Chi era Davide Di Corato: giornalista e maestro di cucina
Di Corato era una figura di riferimento nel giornalismo enogastronomico italiano. Direttore e ideatore del mensile Chef, collaborava con numerose riviste di settore, raccontando la cucina con passione, ironia e un tocco personale che sapeva coniugare tecnica e narrazione. La sua curiosità per i sapori e le contaminazioni lo aveva portato a creare piatti iconici e a partecipare a eventi come il Laboratorio del Gusto e il concorso enogastronomico Terra Matta, valorizzando i prodotti tipici di Chiaramonte Gulfi ben oltre i confini regionali.
Il Consorzio Chiaramonte lo ha ricordato come “un amico e un professionista straordinario, che ha contribuito a promuovere la cultura enogastronomica locale con passione e dedizione”.
Ricordi e amicizie: Pino Cuttaia racconta
“Più di tutto mi mancherà la sua risata e la sua ironia”, ha ricordato con commozione Pino Cuttaia, chef due stelle Michelin del ristorante La Madia di Licata, amico di Di Corato da oltre vent’anni. “Davide era una persona squisita, piena di valore e risate. Abbiamo condiviso eventi, serate e piatti, sempre con leggerezza e divertimento. E la sua battuta era sempre pronta, bisognava solo saperla raccogliere”.

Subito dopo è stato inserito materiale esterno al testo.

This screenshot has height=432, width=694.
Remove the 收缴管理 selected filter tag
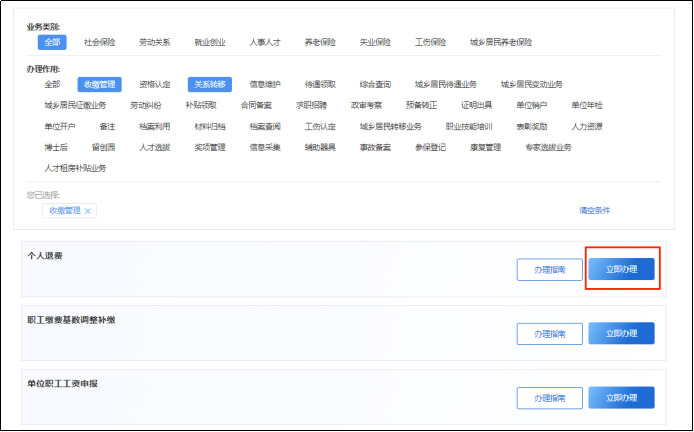pyautogui.click(x=88, y=211)
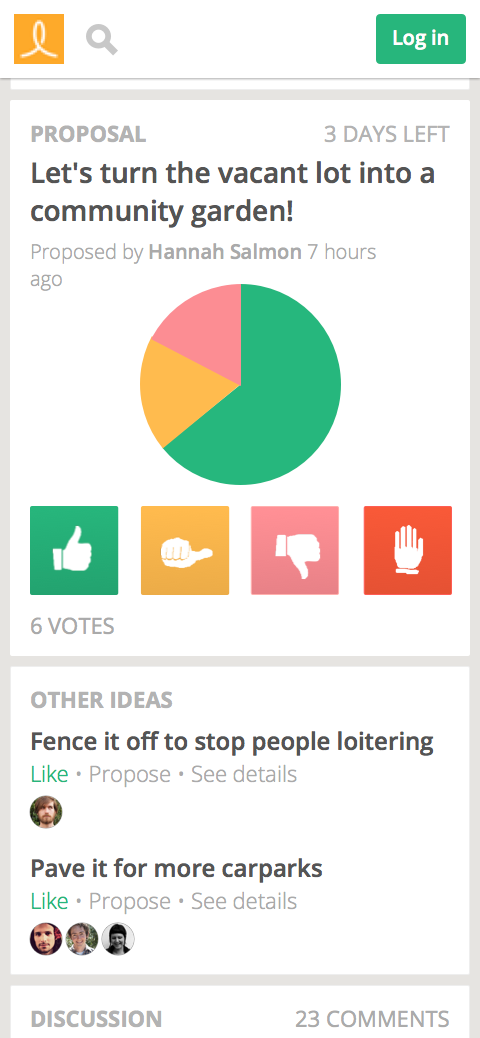This screenshot has width=480, height=1038.
Task: Propose the 'Fence it off' idea
Action: tap(130, 774)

Cuttaia racconta anche aneddoti che svelano la sensibilità di Di Corato: “Quando ha deciso di trasferirsi in Sicilia, era emozionato davanti al fico nel giardino, una cosa per me normale, per lui invece meravigliosa. Era così che osservava la vita: con attenzione, curiosità e rispetto per la stagionalità”.

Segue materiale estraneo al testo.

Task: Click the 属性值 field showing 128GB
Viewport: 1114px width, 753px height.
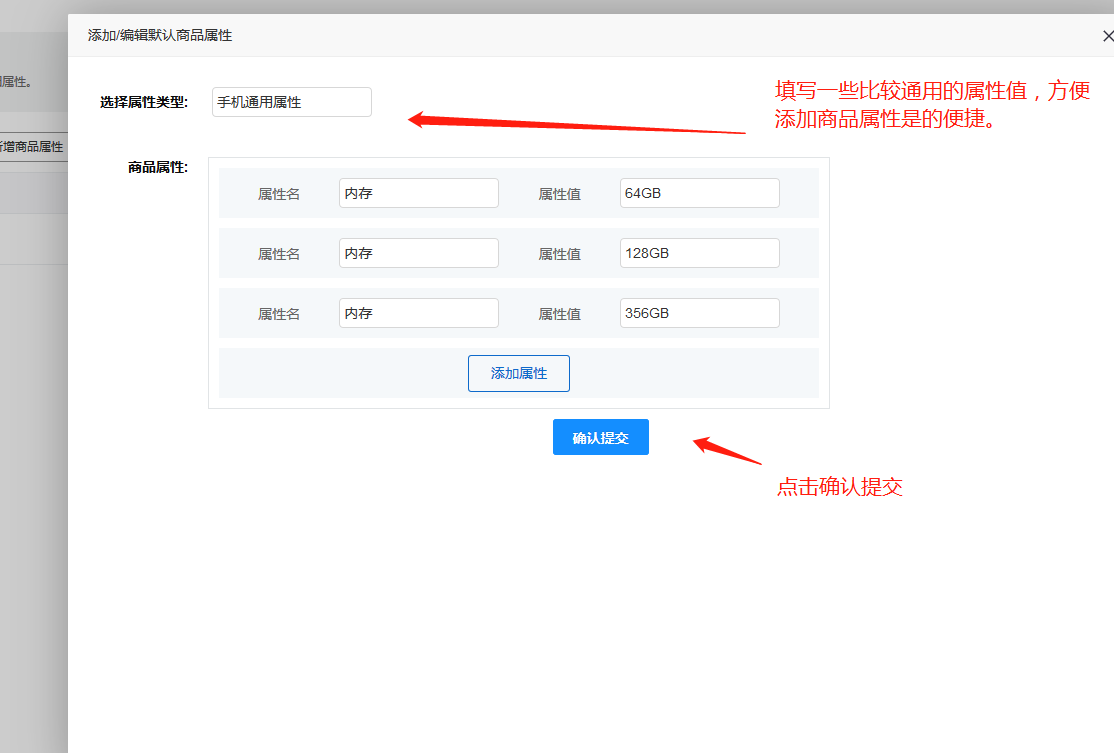Action: click(x=699, y=252)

La cucina come racconto e sperimentazione
Le contaminazioni e i contrasti erano la cifra distintiva della cucina di Di Corato. “Amava cucinare la carne, era la sua sfida – continua Cuttaia –. Aveva viaggiato e assaggiato di tutto, quindi osare negli abbinamenti per lui era naturale”. La sua casa, i laboratori, gli incontri con colleghi e amici erano un crocevia di idee e sapori, dove la gastronomia diventava racconto e cultura.
L’eredità di un maestro
La morte di Davide Di Corato lascia un vuoto nel panorama gastronomico siciliano e nazionale. Non solo per la sua competenza e il talento in cucina, ma per la capacità di unire leggerezza, ironia e cultura. I colleghi lo ricordano come “un buono, un amico, un maestro che sapeva portare gioia e sapore in ogni piatto”.
Oggi Chiaramonte Gulfi e l’Italia intera piangono uno chef, un giornalista e un uomo che ha fatto della cucina un racconto appassionato, mai banale, sempre sorprendente.